Objective - Report each line of the entries below that contains the string "pixels". Letter case matters.

[Item position entries]
------------------------------------------------

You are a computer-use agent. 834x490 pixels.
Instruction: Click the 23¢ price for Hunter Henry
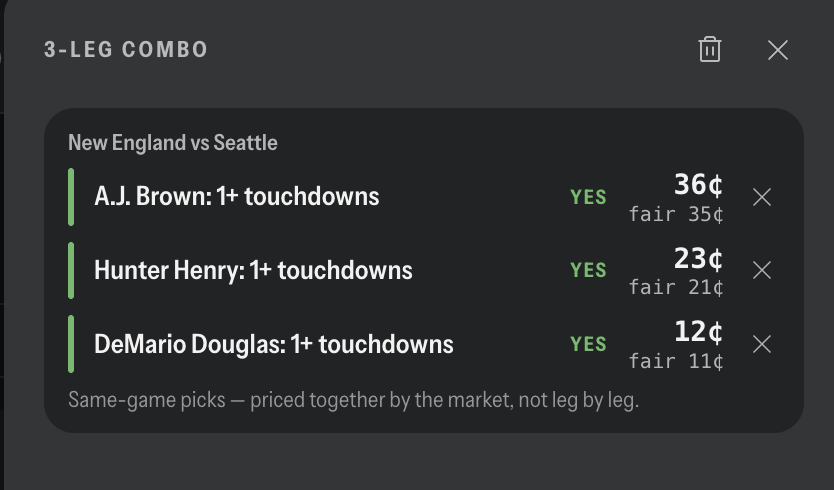[698, 258]
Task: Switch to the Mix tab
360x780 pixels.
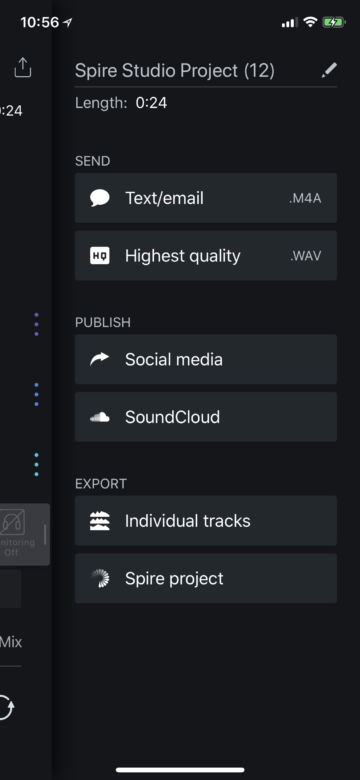Action: point(11,642)

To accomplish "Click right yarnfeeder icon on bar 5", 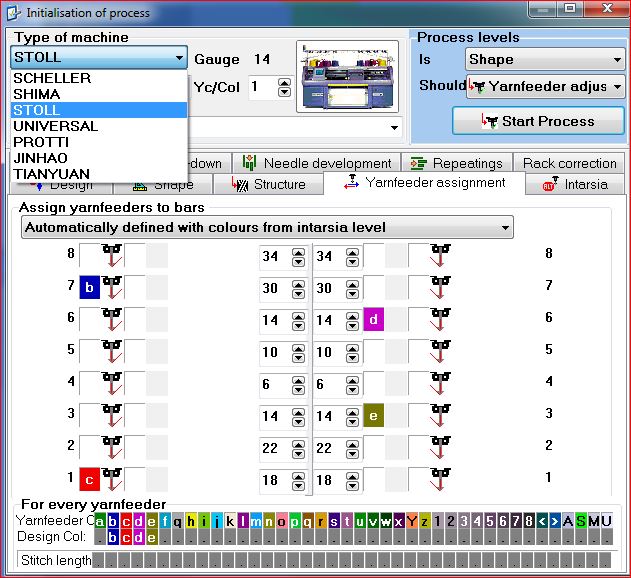I will (x=441, y=352).
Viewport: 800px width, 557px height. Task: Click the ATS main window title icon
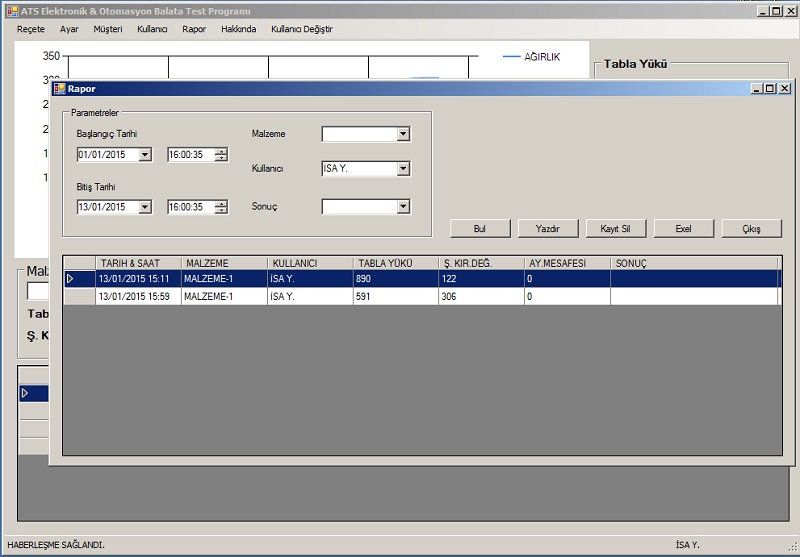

------------------------------------------------

Task output -
You are a computer-use agent. 834x490 pixels.
360x780 pixels.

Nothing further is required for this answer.